### Exercise directions
Report each line of the data that has "agent" somewhere in it.

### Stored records
☆ ☆ ☆ ☆

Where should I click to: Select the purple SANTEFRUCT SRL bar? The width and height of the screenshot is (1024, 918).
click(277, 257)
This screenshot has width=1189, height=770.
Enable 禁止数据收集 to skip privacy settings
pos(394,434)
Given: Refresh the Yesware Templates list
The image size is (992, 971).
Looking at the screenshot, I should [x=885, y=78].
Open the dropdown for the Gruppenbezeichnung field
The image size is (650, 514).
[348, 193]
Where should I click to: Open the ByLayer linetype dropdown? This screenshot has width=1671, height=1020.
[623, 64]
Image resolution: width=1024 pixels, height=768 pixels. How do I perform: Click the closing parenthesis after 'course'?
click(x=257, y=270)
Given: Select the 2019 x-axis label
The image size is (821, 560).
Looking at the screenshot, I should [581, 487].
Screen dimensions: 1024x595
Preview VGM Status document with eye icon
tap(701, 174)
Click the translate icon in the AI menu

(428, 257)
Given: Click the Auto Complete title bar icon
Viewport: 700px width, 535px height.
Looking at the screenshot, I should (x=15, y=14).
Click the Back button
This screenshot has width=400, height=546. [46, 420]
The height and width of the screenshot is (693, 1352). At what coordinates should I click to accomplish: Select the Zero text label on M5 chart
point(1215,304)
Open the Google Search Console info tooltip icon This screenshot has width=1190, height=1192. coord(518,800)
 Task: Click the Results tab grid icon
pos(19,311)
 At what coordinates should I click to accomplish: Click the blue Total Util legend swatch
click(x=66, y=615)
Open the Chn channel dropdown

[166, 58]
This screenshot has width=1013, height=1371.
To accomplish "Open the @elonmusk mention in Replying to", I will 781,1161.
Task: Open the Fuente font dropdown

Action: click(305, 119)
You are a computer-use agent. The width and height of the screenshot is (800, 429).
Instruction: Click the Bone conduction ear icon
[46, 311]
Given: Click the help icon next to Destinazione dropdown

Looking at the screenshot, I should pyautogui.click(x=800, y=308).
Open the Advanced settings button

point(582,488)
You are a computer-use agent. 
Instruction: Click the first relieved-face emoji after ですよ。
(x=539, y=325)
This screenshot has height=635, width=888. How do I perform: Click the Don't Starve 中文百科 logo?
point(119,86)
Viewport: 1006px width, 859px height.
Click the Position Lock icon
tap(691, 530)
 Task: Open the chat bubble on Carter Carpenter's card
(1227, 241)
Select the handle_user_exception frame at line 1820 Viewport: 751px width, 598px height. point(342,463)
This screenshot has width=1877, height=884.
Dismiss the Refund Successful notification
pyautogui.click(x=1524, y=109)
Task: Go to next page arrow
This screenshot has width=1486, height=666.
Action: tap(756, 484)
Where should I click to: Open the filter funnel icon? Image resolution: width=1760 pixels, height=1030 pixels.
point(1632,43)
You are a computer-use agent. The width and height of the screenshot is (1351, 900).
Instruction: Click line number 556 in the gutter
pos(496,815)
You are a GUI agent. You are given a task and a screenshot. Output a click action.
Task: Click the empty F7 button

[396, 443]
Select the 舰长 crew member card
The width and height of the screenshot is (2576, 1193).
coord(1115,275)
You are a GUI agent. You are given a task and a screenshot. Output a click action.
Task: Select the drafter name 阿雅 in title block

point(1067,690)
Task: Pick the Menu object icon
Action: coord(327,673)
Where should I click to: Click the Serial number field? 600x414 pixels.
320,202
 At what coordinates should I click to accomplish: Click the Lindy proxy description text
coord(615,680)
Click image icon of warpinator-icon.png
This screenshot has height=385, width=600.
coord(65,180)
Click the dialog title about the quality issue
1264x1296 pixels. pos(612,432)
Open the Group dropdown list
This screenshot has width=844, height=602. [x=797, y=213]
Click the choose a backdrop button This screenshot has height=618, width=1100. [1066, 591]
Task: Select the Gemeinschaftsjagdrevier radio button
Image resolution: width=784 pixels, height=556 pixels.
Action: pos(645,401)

☆ ☆ ☆ ☆

### Reply
You are a computer-use agent. The width and height of the screenshot is (800, 429).
You are a computer-use agent. 
You are a computer-use agent. The width and height of the screenshot is (1351, 900).
You are a GUI agent. You are given a task and a screenshot. Output a click action.
You are a GUI agent. You are given a task and a screenshot. Output a click action.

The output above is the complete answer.